> _Recorded information_:
---

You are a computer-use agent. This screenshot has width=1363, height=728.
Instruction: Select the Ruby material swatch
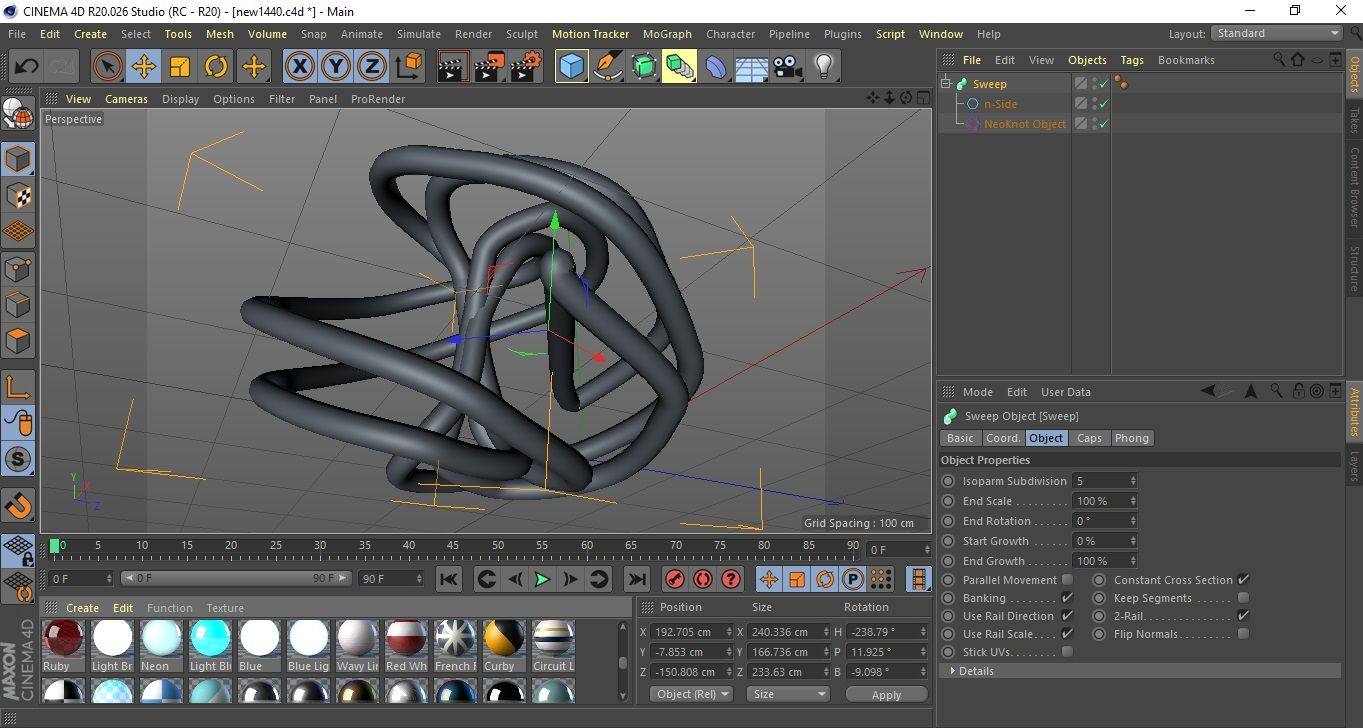[x=63, y=638]
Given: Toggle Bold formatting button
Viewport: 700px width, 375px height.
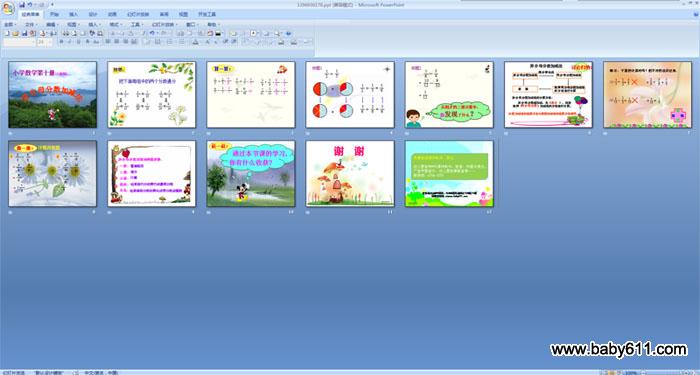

---

> _Work to be completed_: Your answer must be an exact copy of the lines from the one with "Given: Toggle Bold formatting button" through the final line of the data, both included, without any pictures.

> _Answer to the exercise_:
Given: Toggle Bold formatting button
Viewport: 700px width, 375px height.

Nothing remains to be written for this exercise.